| PROBLEM REQUIREMENTS |
Go through the material below line by line and count those containing "profile". Write the count and nothing more.

| INPUT DATA |
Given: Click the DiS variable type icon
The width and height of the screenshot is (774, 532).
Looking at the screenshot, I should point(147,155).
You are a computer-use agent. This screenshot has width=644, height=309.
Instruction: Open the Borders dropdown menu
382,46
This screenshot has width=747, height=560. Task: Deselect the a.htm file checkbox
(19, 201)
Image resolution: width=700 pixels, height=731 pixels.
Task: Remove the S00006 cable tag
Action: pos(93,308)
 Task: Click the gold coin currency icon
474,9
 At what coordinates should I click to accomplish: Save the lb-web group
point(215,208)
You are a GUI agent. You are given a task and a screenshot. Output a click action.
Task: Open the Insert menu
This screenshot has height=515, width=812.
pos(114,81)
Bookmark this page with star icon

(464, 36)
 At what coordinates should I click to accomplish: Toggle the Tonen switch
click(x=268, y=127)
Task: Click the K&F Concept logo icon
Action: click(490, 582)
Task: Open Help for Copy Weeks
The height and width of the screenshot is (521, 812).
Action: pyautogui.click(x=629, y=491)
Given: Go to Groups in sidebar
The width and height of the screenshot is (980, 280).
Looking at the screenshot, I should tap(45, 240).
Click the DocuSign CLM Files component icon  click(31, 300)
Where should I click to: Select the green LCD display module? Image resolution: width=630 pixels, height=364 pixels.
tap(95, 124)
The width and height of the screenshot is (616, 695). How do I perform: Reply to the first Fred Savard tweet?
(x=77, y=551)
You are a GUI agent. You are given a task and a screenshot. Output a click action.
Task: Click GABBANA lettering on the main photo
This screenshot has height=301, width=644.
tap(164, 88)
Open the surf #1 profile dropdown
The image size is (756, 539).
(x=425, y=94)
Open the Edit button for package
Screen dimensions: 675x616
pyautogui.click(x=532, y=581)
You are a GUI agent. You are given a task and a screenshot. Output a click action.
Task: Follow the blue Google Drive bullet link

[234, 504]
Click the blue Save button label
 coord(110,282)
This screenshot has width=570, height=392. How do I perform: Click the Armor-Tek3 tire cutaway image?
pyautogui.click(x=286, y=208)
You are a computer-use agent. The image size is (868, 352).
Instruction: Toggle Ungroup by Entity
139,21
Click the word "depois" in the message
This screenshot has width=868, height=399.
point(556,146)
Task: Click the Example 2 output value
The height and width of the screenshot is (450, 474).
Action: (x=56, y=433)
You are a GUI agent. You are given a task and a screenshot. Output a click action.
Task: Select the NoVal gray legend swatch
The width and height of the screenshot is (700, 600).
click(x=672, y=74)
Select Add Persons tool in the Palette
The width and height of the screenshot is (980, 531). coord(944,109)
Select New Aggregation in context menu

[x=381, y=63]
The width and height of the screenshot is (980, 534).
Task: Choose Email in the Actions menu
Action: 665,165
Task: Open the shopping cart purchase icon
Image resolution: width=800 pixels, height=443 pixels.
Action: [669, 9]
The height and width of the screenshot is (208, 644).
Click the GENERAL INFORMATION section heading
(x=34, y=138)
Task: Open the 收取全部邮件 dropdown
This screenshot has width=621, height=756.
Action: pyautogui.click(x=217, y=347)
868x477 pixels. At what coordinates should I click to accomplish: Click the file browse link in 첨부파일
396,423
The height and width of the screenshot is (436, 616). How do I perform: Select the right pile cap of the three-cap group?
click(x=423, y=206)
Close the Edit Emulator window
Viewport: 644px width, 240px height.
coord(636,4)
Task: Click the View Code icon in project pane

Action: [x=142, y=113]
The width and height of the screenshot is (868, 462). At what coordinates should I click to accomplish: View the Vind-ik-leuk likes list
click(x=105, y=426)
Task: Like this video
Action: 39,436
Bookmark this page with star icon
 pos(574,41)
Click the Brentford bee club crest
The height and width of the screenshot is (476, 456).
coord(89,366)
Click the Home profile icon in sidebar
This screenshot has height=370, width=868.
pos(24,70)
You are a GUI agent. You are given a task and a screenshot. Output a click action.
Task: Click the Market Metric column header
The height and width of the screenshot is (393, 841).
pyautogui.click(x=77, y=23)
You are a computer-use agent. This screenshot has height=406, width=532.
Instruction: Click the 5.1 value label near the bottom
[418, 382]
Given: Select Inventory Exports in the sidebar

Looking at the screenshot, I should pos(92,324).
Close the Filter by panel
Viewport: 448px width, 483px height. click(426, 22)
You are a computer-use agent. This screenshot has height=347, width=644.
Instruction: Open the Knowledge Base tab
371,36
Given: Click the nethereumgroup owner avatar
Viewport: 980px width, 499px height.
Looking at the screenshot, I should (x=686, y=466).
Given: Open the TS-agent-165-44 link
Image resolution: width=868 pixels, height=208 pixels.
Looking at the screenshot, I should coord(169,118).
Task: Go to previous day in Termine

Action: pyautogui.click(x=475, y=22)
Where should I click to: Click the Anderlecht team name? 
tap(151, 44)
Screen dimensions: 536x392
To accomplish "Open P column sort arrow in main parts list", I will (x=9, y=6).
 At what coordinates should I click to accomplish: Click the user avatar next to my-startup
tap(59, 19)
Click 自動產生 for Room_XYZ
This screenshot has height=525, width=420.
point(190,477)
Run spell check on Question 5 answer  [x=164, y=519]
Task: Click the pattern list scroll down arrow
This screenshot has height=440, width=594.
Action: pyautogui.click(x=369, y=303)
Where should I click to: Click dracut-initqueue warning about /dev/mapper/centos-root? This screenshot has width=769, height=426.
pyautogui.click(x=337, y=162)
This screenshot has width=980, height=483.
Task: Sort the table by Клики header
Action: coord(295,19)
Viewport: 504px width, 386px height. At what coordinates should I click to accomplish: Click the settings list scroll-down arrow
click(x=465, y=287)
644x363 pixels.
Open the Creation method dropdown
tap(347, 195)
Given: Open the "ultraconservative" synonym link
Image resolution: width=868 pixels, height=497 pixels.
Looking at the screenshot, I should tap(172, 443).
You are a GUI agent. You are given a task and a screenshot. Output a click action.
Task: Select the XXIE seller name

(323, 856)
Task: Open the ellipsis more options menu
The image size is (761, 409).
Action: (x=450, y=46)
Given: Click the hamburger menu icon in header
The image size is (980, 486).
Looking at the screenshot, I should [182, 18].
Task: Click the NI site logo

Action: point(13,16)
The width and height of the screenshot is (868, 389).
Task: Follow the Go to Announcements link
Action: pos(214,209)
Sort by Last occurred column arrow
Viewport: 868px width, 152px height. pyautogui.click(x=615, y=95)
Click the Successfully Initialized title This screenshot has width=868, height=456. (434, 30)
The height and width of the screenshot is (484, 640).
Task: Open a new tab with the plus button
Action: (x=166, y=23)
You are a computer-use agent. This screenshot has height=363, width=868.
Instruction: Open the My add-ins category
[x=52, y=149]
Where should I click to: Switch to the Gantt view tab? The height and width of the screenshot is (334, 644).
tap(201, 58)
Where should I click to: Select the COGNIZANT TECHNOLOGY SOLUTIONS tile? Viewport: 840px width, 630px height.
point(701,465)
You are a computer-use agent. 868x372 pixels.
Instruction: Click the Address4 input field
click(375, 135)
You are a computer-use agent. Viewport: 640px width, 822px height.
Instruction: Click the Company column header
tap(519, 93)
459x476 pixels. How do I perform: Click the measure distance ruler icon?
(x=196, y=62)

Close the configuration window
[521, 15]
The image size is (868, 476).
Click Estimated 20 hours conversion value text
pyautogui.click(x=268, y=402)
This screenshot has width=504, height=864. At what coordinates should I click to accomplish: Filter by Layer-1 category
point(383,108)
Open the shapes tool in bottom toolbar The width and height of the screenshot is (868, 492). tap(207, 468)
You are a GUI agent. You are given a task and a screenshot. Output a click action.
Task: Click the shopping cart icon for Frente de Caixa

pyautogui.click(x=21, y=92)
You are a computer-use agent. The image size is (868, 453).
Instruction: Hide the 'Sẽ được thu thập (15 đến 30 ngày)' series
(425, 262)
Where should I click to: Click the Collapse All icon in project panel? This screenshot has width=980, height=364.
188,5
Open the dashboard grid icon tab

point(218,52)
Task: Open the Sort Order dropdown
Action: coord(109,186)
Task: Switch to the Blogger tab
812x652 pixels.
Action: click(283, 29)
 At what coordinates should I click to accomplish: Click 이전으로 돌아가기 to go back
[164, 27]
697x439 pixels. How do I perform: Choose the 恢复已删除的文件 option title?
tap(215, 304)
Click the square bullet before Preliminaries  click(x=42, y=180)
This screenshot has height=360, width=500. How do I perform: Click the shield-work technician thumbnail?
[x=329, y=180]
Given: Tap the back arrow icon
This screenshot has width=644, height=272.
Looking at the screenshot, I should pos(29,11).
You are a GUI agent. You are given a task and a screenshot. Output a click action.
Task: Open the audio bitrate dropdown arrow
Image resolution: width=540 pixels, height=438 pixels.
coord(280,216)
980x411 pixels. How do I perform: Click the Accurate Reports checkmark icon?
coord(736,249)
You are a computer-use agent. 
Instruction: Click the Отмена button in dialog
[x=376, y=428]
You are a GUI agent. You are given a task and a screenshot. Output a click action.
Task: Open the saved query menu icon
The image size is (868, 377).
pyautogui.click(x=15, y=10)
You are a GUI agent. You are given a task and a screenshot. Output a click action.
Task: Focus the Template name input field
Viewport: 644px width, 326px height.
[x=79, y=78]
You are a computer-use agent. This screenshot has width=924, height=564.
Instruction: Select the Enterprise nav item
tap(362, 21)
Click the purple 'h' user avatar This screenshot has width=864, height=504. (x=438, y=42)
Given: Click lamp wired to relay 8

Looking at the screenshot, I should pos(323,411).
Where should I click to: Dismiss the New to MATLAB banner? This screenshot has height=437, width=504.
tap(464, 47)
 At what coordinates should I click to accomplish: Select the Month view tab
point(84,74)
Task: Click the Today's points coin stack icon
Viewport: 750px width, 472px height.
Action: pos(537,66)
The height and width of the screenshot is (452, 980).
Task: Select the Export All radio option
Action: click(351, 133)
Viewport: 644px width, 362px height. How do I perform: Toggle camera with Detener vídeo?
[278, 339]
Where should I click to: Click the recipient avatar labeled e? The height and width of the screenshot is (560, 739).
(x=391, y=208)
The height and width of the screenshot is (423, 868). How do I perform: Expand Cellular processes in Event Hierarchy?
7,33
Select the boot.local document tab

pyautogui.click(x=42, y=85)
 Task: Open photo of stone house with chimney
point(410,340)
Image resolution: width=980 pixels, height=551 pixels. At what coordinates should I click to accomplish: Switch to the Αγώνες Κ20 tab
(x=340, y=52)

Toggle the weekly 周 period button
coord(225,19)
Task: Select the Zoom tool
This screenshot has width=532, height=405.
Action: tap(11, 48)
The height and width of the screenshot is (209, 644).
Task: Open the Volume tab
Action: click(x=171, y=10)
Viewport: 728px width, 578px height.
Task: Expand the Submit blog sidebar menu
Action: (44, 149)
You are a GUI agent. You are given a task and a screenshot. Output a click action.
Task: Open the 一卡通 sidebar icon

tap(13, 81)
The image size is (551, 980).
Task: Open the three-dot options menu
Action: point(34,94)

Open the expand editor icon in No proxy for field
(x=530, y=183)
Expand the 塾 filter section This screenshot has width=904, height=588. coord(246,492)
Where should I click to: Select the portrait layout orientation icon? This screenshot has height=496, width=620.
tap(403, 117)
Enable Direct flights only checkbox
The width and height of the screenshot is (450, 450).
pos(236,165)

| OUTPUT |
2